A partir da investigação realizada sobre as docentes, nota-se que a História Institucional é dinâmica, precisa ser vista para além de fatos lineares e frios, pode ser enxergada pelas narrativas de agentes que a atravessam, pelo movimento próprio da vida que acontece. As professoras aqui apresentadas tiveram um papel importante na organização e estruturação da EPE, na enfermagem brasileira e mundial. A trajetória acadêmica de cada uma delas se inserem também em um contexto histórico e social das lutas da educação, em especial, do ensino superior no país. Trata-se de placas com seus nomes no presente, mas que revelam tensões, conquistas, promessas do amanhã, iniciadas em um contexto árduo para ser mulher e enfermeira nos espaços de saber. 

Referências Bibliográficas:

BARBIERI, Márcia; RODRIGUES, Jaime (Ed.). Memórias do cuidar: setenta anos da Escola Paulista de Enfermagem.
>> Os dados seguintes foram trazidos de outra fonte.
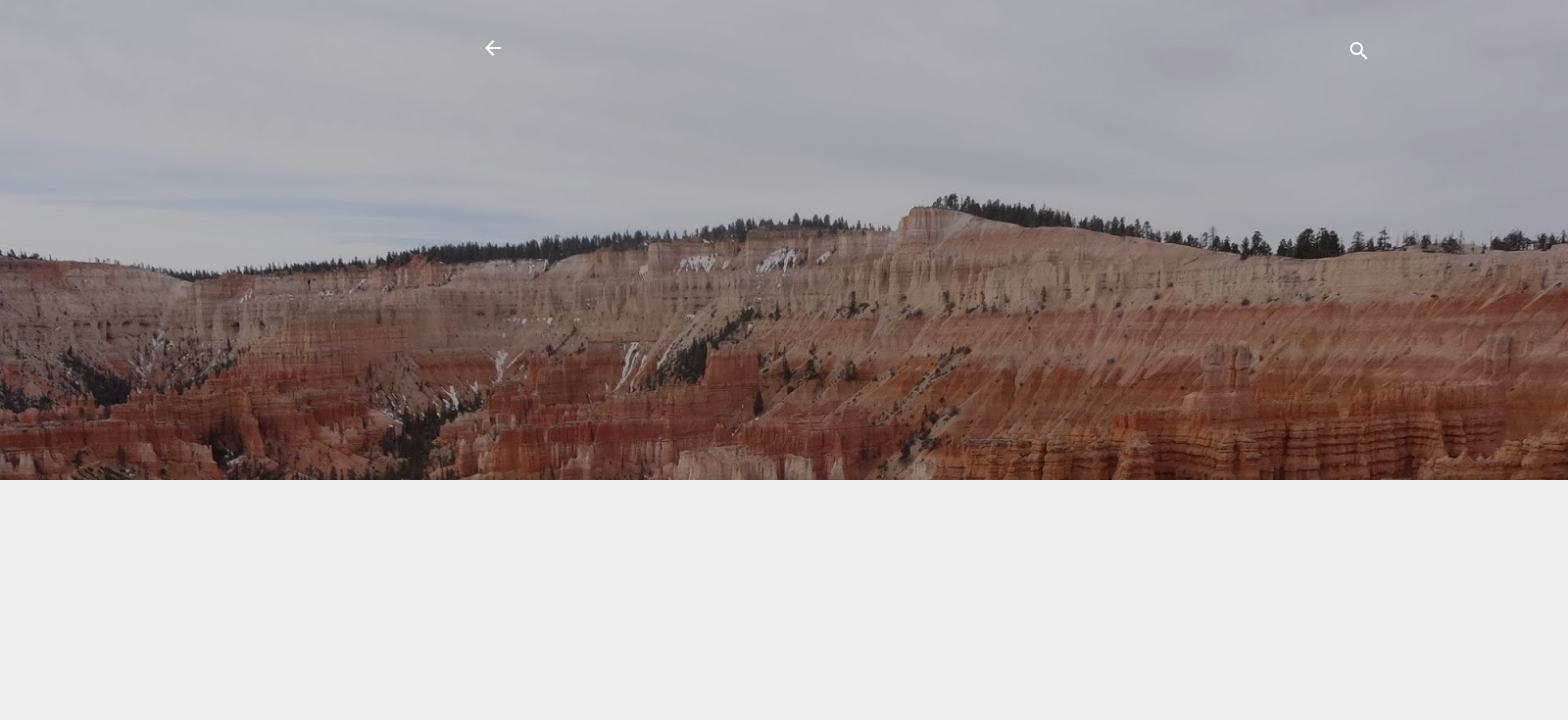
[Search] (1359, 54)
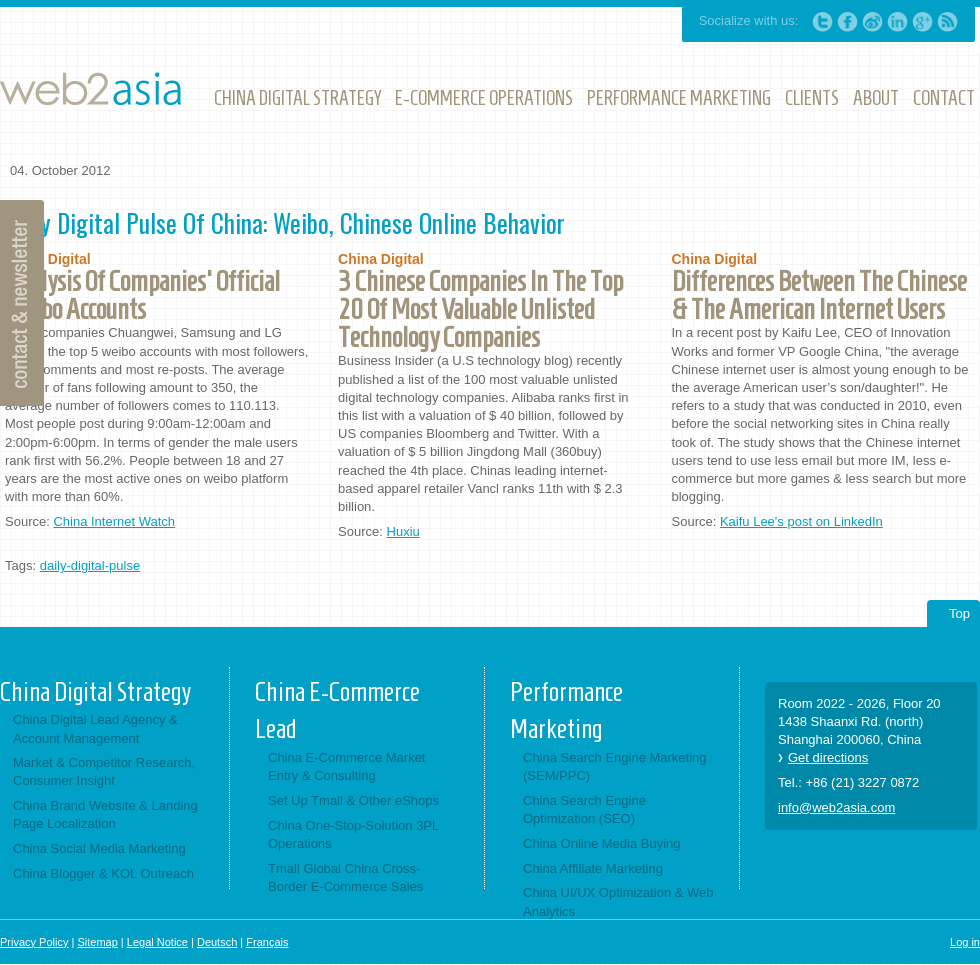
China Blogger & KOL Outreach (103, 873)
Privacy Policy (34, 942)
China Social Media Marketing (99, 848)
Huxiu (403, 531)
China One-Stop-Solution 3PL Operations (353, 834)
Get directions (828, 757)
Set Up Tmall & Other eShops (353, 800)
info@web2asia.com (836, 807)
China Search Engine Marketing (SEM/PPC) (615, 766)
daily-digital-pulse (90, 565)
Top (959, 613)
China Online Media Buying (602, 843)
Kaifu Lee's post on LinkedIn (801, 521)
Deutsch (217, 942)
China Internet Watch (114, 521)
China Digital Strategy (95, 692)
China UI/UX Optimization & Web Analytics (618, 901)
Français (267, 942)
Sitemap (97, 942)
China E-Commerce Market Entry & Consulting (347, 766)
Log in (965, 942)
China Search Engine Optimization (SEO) (584, 809)
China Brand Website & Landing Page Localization (105, 814)
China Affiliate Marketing (593, 868)
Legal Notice (157, 942)
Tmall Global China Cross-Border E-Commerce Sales (345, 877)
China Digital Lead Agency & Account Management (95, 728)
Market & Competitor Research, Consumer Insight (104, 771)
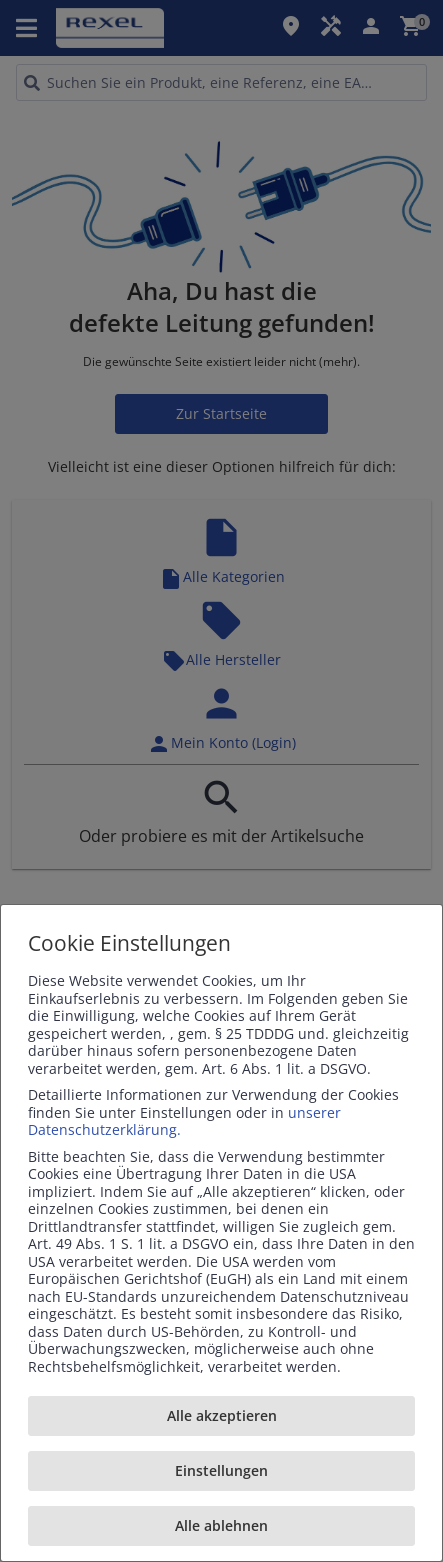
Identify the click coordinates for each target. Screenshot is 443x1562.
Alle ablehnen (221, 1525)
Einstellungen (221, 1470)
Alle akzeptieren (222, 1415)
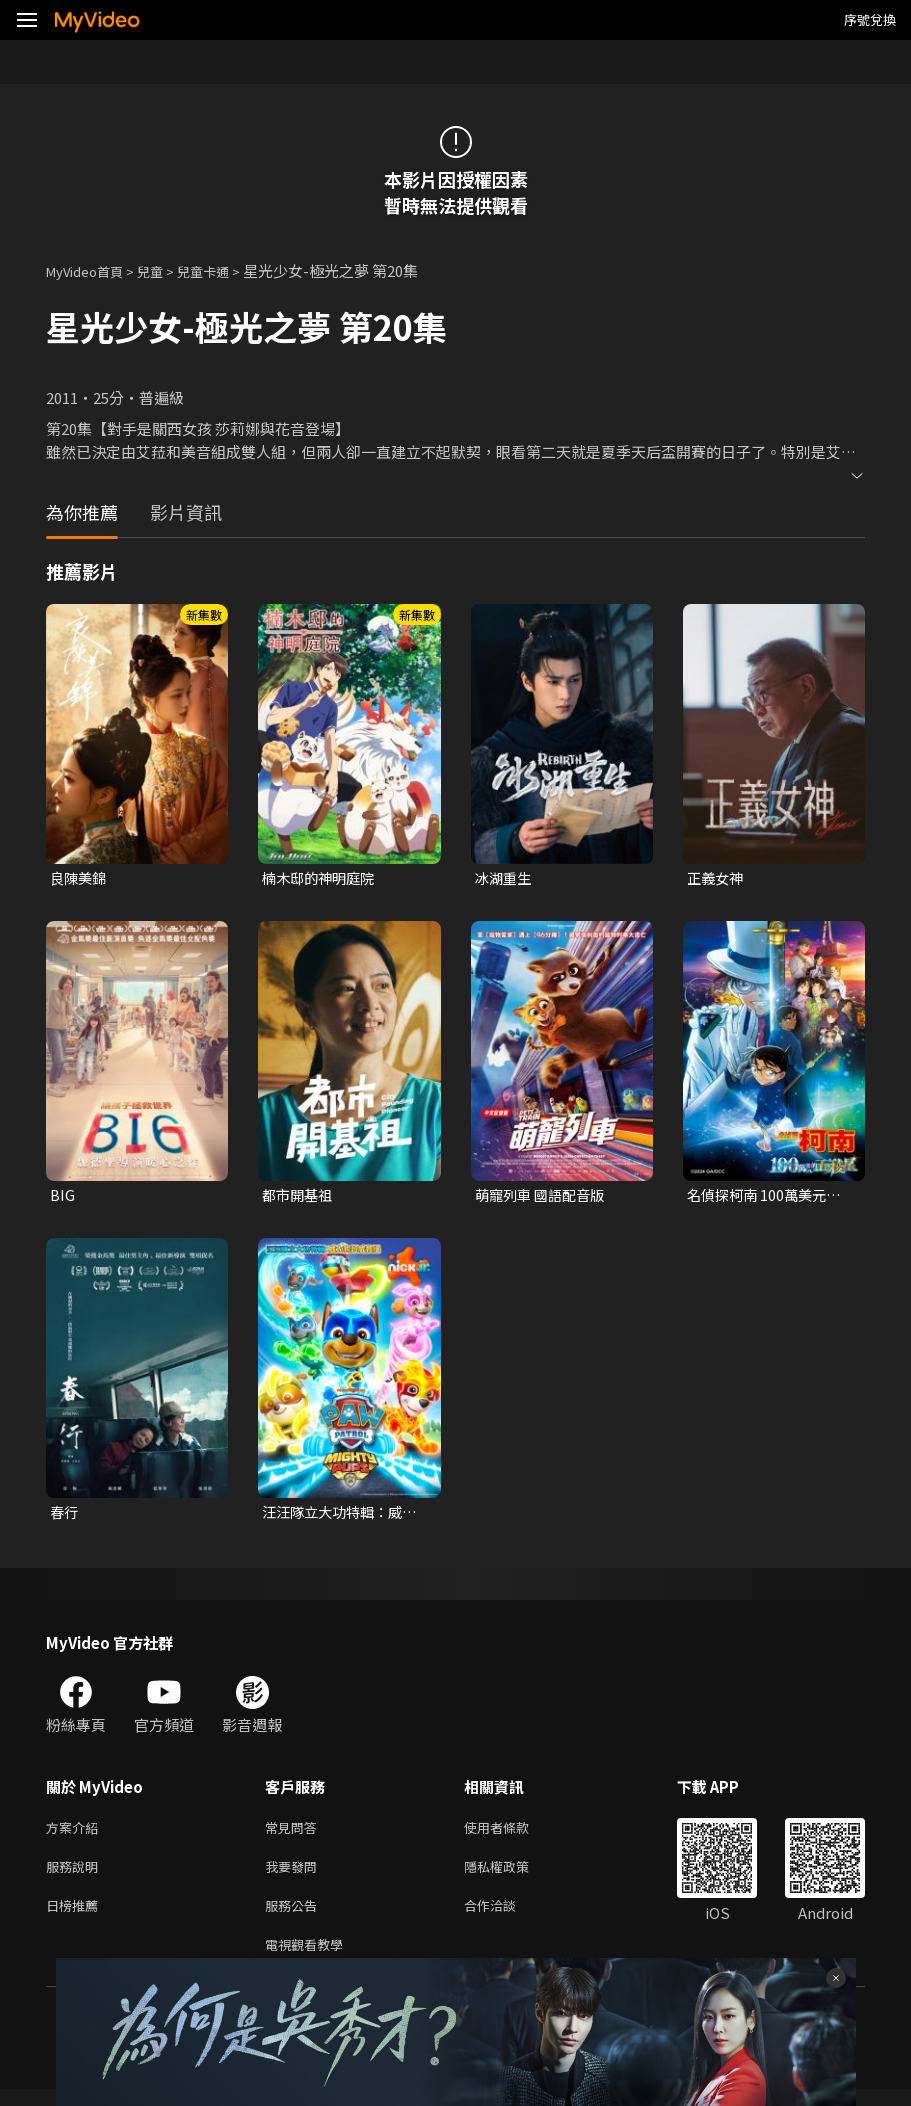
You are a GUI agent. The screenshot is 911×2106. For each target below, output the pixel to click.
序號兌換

SciELO-Editora Fap-Unifesp, 2010.

Cagnacci, Carolina Vieira. Processo de federalização da Escola Paulista de Enfermagem. São Paulo, 2013. Dissertação (Mestrado) – Universidade Federal de São Paulo. Escola Paulista de Enfermagem. Programa de Pós-graduação em Enfermagem

COSTA, Icléia Thiesen Magalhães. Memória institucional: a construção conceitual numa abordagem teórico-metodológica. 169 f. Tese (Doutorado em Ciência da Informação) - Universidade Federal do Rio de Janeiro / Instituto Brasileiro de Informação em Ciência e Tecnologia, Rio de Janeiro, 1997.

Le Goff, Jacques. História e Memória. Tradução Bernardo Leitão [et al.]  - 7ªed. revista - Campinas, SP: Editora da Unicamp, 2016. 

Prado, S. do, Gracioso, L. de S., & Costa, L. S. F. (2019). O papel da memória institucional para a gestão universitária: contribuições para a consolidação da UMMA na UFSCar. Informação & Informação, 24(3), 409–432.